Election security takes center stage at Black Hat
Add Axios as your preferred source to
see more of our stories on Google.
Illustration: Gabriella Turrisi/Axios
The security of the 2024 U.S. elections is one of the hottest topics on the floors of Black Hat and DEF CON this week.
Why it matters: With less than three months until Election Day, government officials and election security experts are eager to grow confidence in state and local governments' ability to accurately and safely tally legitimate votes.
Driving the news: The DEF CON Voting Village is running a simulated online election this week and asking hackers to try to break the system.
- Microsoft released a report this morning warning that Iranian cyber actors tried to hack a high-ranking presidential campaign official in June.
- Lester Godsey, CISO of Arizona's Maricopa County, came to Black Hat and explained how his locality has started labeling, identifying and responding to disinformation.
What they're saying: "I can guarantee that things will go wrong," Jen Easterly, director of the Cybersecurity and Infrastructure Security Agency, said during a keynote panel at Black Hat on Wednesday.
- "A poll worker will forget their key to the polling location," she added. "Somebody will pull out the plug on the printer so they can plug in their hot pot to make lunch."
- "There will be a storm. There will be a distributed denial-of-service attack. There could be a ransomware attack."
- But Easterly said election workers are well equipped to address these disruptions quickly without affecting voting integrity.
The big picture: Election security officials are facing several battles across multiple fronts leading up to the November vote.

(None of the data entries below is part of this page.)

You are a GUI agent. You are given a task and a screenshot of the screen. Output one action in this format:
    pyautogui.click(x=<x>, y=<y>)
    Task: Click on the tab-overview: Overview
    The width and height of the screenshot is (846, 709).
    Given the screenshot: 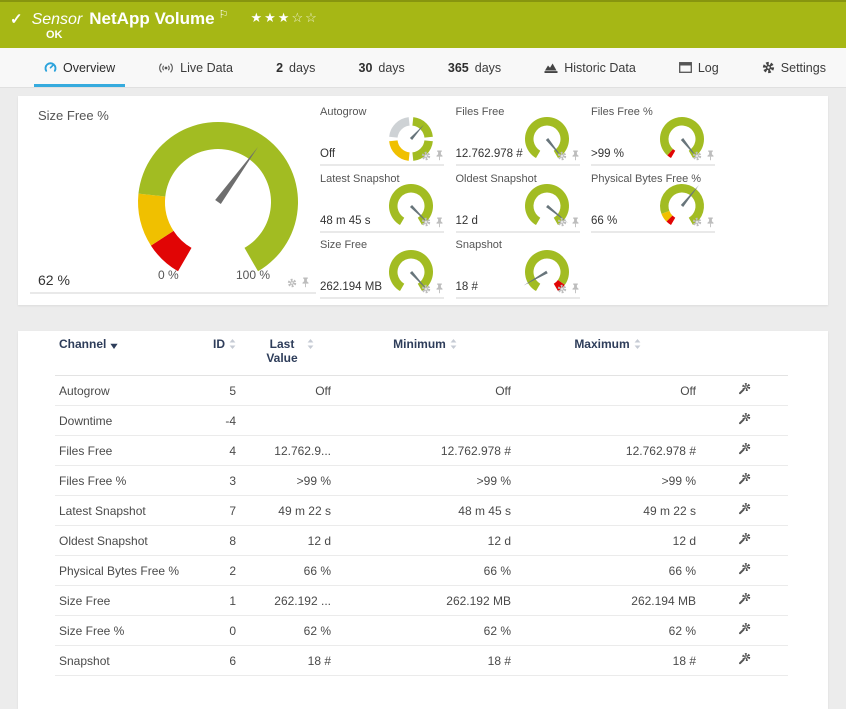 What is the action you would take?
    pyautogui.click(x=80, y=68)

- Foreign adversaries are using AI tools to create fake news stories and fake social media accounts that spread disinformation. GOP-fueled attacks against projects fighting disinformation have made this work even more challenging.
- Hackers are already trying to hack political campaigns, and politically motivated hackers are likely to try to take down websites and devices like voting machines on Election Day.
- Election workers and their loved ones are facing a swell of doxing and swatting threats.
Threat level: Easterly said that election infrastructure has never been more secure and that the community of election stakeholders has never been stronger.
Between the lines: What makes the U.S. election system more resilient to attacks is also one of its weaknesses: Each city, county and state administers an election differently.
- The outcome of an election is unlikely to be swayed by a disruptive event in a single county — and workers in those localities often have plans and resources to respond to those events quickly.
- But disinformation operatives can easily feed on confusion to sow distrust in the whole process — and subsequently the outcome of a major race.
What we're watching: Expect an upswell of public remarks across the state and national level trying to reassure the public about the integrity of their local voting processes.
- Whether those public statements will help assuage the power of mis- and disinformation is the real test.